Extracted information:
>> start
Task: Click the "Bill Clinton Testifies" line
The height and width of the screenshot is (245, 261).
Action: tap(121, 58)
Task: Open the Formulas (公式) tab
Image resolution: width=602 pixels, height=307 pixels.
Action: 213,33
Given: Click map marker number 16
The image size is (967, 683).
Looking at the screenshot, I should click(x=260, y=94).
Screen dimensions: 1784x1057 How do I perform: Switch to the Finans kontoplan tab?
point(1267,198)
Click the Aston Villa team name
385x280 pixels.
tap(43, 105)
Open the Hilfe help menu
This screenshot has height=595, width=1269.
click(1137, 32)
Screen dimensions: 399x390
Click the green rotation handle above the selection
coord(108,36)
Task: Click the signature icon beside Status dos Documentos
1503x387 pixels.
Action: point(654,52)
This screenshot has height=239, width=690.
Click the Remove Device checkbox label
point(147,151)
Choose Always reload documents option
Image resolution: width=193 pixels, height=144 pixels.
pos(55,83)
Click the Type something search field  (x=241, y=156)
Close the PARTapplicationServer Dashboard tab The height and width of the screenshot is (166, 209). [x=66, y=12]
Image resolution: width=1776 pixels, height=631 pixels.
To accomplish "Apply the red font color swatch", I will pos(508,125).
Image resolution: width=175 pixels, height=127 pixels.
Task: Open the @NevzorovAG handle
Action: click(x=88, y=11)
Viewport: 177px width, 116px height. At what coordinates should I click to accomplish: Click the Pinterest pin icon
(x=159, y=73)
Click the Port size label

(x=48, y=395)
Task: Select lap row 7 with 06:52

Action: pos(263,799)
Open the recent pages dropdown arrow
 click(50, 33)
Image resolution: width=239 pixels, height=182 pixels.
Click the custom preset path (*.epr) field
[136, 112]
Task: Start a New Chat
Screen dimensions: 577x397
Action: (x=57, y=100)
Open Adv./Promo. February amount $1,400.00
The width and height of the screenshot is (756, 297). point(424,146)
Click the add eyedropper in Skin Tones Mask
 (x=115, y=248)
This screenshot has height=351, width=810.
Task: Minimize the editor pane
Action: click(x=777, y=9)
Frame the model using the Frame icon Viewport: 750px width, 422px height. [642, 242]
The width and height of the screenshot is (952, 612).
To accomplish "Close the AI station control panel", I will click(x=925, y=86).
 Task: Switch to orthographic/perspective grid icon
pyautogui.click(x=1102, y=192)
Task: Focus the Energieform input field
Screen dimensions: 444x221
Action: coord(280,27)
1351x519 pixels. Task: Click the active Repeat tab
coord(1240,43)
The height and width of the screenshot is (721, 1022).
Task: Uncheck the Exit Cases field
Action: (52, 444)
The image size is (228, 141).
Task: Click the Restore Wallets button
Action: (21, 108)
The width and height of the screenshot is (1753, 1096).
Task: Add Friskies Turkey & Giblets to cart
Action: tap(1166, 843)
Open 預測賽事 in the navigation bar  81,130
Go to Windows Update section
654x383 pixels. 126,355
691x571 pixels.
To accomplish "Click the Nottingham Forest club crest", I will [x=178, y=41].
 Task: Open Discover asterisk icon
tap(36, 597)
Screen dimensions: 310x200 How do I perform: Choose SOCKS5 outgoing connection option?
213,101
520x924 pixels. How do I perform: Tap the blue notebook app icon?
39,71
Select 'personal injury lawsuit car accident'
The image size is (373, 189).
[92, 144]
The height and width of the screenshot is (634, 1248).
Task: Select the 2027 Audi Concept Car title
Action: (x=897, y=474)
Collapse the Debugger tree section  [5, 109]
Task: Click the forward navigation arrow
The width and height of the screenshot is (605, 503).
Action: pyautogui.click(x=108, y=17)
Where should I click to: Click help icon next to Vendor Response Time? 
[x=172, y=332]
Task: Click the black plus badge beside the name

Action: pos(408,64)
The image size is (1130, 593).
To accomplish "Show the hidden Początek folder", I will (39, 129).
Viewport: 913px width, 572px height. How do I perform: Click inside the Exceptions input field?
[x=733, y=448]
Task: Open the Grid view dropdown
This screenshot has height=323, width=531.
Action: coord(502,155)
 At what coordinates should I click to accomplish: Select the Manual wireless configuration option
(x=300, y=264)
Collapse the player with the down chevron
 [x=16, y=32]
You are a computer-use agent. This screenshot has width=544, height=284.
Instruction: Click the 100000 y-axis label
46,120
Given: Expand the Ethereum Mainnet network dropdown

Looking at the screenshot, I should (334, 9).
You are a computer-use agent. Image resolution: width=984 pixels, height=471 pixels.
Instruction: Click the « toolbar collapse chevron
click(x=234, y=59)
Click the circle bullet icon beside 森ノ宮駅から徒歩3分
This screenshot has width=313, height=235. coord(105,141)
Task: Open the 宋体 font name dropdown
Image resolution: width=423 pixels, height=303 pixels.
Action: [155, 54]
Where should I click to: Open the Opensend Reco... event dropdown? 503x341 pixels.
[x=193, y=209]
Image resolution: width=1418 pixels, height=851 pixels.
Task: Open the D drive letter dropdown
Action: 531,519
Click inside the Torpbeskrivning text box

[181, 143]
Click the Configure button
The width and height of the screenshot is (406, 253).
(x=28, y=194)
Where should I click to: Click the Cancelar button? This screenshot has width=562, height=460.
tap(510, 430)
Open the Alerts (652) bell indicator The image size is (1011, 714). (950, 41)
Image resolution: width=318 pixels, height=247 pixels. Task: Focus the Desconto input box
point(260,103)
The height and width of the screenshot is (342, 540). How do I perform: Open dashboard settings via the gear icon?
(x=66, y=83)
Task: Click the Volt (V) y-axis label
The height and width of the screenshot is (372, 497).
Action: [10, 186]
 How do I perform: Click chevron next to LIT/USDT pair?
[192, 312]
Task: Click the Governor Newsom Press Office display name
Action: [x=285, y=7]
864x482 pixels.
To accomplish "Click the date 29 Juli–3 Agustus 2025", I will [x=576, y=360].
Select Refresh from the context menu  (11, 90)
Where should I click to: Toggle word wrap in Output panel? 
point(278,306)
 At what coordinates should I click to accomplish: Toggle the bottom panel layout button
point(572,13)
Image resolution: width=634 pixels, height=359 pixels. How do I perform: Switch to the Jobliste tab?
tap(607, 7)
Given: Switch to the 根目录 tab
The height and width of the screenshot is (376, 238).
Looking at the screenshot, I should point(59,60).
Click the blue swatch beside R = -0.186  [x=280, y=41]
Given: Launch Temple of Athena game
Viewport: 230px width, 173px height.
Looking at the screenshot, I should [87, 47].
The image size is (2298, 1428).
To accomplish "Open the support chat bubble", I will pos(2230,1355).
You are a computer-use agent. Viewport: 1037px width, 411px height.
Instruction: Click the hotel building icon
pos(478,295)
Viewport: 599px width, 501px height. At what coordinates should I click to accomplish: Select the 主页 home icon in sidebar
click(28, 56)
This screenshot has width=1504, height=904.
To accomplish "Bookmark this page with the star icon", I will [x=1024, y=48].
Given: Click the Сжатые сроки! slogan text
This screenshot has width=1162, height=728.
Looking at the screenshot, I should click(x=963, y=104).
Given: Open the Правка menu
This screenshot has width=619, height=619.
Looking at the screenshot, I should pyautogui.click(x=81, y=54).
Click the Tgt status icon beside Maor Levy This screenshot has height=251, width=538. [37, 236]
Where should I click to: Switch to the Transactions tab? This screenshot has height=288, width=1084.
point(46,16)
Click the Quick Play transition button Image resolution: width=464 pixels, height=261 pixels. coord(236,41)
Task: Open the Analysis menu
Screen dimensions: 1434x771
>> end
Task:
Repeat every item above verbatim, line for line.

Task response:
Task: Click the "Bill Clinton Testifies" line
The height and width of the screenshot is (245, 261).
Action: tap(121, 58)
Task: Open the Formulas (公式) tab
Image resolution: width=602 pixels, height=307 pixels.
Action: 213,33
Given: Click map marker number 16
The image size is (967, 683).
Looking at the screenshot, I should click(x=260, y=94).
Screen dimensions: 1784x1057 How do I perform: Switch to the Finans kontoplan tab?
point(1267,198)
Click the Aston Villa team name
385x280 pixels.
tap(43, 105)
Open the Hilfe help menu
This screenshot has height=595, width=1269.
click(1137, 32)
Screen dimensions: 399x390
Click the green rotation handle above the selection
coord(108,36)
Task: Click the signature icon beside Status dos Documentos
1503x387 pixels.
Action: point(654,52)
This screenshot has height=239, width=690.
Click the Remove Device checkbox label
point(147,151)
Choose Always reload documents option
Image resolution: width=193 pixels, height=144 pixels.
pos(55,83)
Click the Type something search field  (x=241, y=156)
Close the PARTapplicationServer Dashboard tab The height and width of the screenshot is (166, 209). [x=66, y=12]
Image resolution: width=1776 pixels, height=631 pixels.
To accomplish "Apply the red font color swatch", I will pos(508,125).
Image resolution: width=175 pixels, height=127 pixels.
Task: Open the @NevzorovAG handle
Action: click(x=88, y=11)
Viewport: 177px width, 116px height. At what coordinates should I click to accomplish: Click the Pinterest pin icon
(x=159, y=73)
Click the Port size label

(x=48, y=395)
Task: Select lap row 7 with 06:52

Action: pos(263,799)
Open the recent pages dropdown arrow
 click(50, 33)
Image resolution: width=239 pixels, height=182 pixels.
Click the custom preset path (*.epr) field
[136, 112]
Task: Start a New Chat
Screen dimensions: 577x397
Action: (x=57, y=100)
Open Adv./Promo. February amount $1,400.00
The width and height of the screenshot is (756, 297). point(424,146)
Click the add eyedropper in Skin Tones Mask
 (x=115, y=248)
This screenshot has height=351, width=810.
Task: Minimize the editor pane
Action: click(x=777, y=9)
Frame the model using the Frame icon Viewport: 750px width, 422px height. [642, 242]
The width and height of the screenshot is (952, 612).
To accomplish "Close the AI station control panel", I will click(x=925, y=86).
 Task: Switch to orthographic/perspective grid icon
pyautogui.click(x=1102, y=192)
Task: Focus the Energieform input field
Screen dimensions: 444x221
Action: coord(280,27)
1351x519 pixels. Task: Click the active Repeat tab
coord(1240,43)
The height and width of the screenshot is (721, 1022).
Task: Uncheck the Exit Cases field
Action: (52, 444)
The image size is (228, 141).
Task: Click the Restore Wallets button
Action: (21, 108)
The width and height of the screenshot is (1753, 1096).
Task: Add Friskies Turkey & Giblets to cart
Action: tap(1166, 843)
Open 預測賽事 in the navigation bar  81,130
Go to Windows Update section
654x383 pixels. 126,355
691x571 pixels.
To accomplish "Click the Nottingham Forest club crest", I will [x=178, y=41].
 Task: Open Discover asterisk icon
tap(36, 597)
Screen dimensions: 310x200 How do I perform: Choose SOCKS5 outgoing connection option?
213,101
520x924 pixels. How do I perform: Tap the blue notebook app icon?
39,71
Select 'personal injury lawsuit car accident'
The image size is (373, 189).
[92, 144]
The height and width of the screenshot is (634, 1248).
Task: Select the 2027 Audi Concept Car title
Action: (x=897, y=474)
Collapse the Debugger tree section  [5, 109]
Task: Click the forward navigation arrow
The width and height of the screenshot is (605, 503).
Action: pyautogui.click(x=108, y=17)
Where should I click to: Click help icon next to Vendor Response Time? 
[x=172, y=332]
Task: Click the black plus badge beside the name

Action: pos(408,64)
The image size is (1130, 593).
To accomplish "Show the hidden Początek folder", I will (39, 129).
Viewport: 913px width, 572px height. How do I perform: Click inside the Exceptions input field?
[x=733, y=448]
Task: Open the Grid view dropdown
This screenshot has height=323, width=531.
Action: coord(502,155)
 At what coordinates should I click to accomplish: Select the Manual wireless configuration option
(x=300, y=264)
Collapse the player with the down chevron
 [x=16, y=32]
You are a computer-use agent. This screenshot has width=544, height=284.
Instruction: Click the 100000 y-axis label
46,120
Given: Expand the Ethereum Mainnet network dropdown

Looking at the screenshot, I should (334, 9).
You are a computer-use agent. Image resolution: width=984 pixels, height=471 pixels.
Instruction: Click the « toolbar collapse chevron
click(x=234, y=59)
Click the circle bullet icon beside 森ノ宮駅から徒歩3分
This screenshot has width=313, height=235. coord(105,141)
Task: Open the 宋体 font name dropdown
Image resolution: width=423 pixels, height=303 pixels.
Action: [155, 54]
Where should I click to: Open the Opensend Reco... event dropdown? 503x341 pixels.
[x=193, y=209]
Image resolution: width=1418 pixels, height=851 pixels.
Task: Open the D drive letter dropdown
Action: 531,519
Click inside the Torpbeskrivning text box

[181, 143]
Click the Configure button
The width and height of the screenshot is (406, 253).
(x=28, y=194)
Where should I click to: Click the Cancelar button? This screenshot has width=562, height=460.
tap(510, 430)
Open the Alerts (652) bell indicator The image size is (1011, 714). (950, 41)
Image resolution: width=318 pixels, height=247 pixels. Task: Focus the Desconto input box
point(260,103)
The height and width of the screenshot is (342, 540). How do I perform: Open dashboard settings via the gear icon?
(x=66, y=83)
Task: Click the Volt (V) y-axis label
The height and width of the screenshot is (372, 497).
Action: [10, 186]
 How do I perform: Click chevron next to LIT/USDT pair?
[192, 312]
Task: Click the Governor Newsom Press Office display name
Action: [x=285, y=7]
864x482 pixels.
To accomplish "Click the date 29 Juli–3 Agustus 2025", I will [x=576, y=360].
Select Refresh from the context menu  (11, 90)
Where should I click to: Toggle word wrap in Output panel? 
point(278,306)
 At what coordinates should I click to accomplish: Toggle the bottom panel layout button
point(572,13)
Image resolution: width=634 pixels, height=359 pixels. How do I perform: Switch to the Jobliste tab?
tap(607, 7)
Given: Switch to the 根目录 tab
The height and width of the screenshot is (376, 238).
Looking at the screenshot, I should point(59,60).
Click the blue swatch beside R = -0.186  [x=280, y=41]
Given: Launch Temple of Athena game
Viewport: 230px width, 173px height.
Looking at the screenshot, I should [87, 47].
The image size is (2298, 1428).
To accomplish "Open the support chat bubble", I will pos(2230,1355).
You are a computer-use agent. Viewport: 1037px width, 411px height.
Instruction: Click the hotel building icon
pos(478,295)
Viewport: 599px width, 501px height. At what coordinates should I click to accomplish: Select the 主页 home icon in sidebar
click(28, 56)
This screenshot has width=1504, height=904.
To accomplish "Bookmark this page with the star icon", I will [x=1024, y=48].
Given: Click the Сжатые сроки! slogan text
This screenshot has width=1162, height=728.
Looking at the screenshot, I should click(x=963, y=104).
Given: Open the Правка menu
This screenshot has width=619, height=619.
Looking at the screenshot, I should pyautogui.click(x=81, y=54).
Click the Tgt status icon beside Maor Levy This screenshot has height=251, width=538. [37, 236]
Where should I click to: Switch to the Transactions tab? This screenshot has height=288, width=1084.
point(46,16)
Click the Quick Play transition button Image resolution: width=464 pixels, height=261 pixels. coord(236,41)
Task: Open the Analysis menu
Screen dimensions: 1434x771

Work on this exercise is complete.